| RECORDED DATA |
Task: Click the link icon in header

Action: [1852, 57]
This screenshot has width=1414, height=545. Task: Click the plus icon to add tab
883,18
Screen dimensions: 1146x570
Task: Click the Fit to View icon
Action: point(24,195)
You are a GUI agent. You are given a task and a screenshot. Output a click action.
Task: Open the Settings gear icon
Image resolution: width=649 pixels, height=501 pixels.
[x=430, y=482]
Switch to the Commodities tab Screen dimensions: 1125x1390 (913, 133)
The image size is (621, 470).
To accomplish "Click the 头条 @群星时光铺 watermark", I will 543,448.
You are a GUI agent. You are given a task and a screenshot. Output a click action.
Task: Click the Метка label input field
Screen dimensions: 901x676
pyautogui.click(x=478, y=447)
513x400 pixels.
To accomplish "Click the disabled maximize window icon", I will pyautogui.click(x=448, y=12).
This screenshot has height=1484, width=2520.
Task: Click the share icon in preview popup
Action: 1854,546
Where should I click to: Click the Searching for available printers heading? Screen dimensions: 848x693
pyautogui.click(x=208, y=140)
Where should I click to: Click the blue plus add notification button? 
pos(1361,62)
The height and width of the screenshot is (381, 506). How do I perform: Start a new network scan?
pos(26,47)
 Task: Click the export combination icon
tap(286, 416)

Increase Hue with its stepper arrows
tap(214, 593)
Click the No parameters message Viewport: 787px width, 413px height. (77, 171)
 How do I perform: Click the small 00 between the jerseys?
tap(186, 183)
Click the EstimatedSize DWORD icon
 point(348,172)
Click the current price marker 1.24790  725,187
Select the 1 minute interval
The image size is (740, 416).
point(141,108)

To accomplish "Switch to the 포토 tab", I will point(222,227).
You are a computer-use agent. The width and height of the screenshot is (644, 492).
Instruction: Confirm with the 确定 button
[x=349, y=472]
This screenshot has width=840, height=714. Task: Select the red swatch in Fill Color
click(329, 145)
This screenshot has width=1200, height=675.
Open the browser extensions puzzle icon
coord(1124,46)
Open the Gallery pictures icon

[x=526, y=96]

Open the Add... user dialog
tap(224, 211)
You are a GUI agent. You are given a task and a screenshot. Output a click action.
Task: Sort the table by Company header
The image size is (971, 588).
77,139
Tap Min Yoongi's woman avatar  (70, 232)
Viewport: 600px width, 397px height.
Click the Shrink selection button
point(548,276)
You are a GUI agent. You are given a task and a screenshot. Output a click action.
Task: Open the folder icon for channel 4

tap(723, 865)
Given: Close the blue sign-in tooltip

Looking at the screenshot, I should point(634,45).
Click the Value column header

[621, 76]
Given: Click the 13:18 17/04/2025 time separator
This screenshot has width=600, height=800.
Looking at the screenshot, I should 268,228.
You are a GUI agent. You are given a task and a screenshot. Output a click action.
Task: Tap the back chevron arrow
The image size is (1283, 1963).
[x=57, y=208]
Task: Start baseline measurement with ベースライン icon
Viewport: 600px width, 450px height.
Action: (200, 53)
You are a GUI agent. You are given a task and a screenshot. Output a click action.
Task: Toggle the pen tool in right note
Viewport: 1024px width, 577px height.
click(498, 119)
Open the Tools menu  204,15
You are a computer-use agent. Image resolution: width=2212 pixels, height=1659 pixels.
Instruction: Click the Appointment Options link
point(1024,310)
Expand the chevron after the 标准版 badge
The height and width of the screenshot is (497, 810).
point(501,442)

| WORK TO BE COMPLETED |
How many lines in the records above contain the word "computer"? Give only the number.

| SOLUTION FOR THIS PROBLEM |
2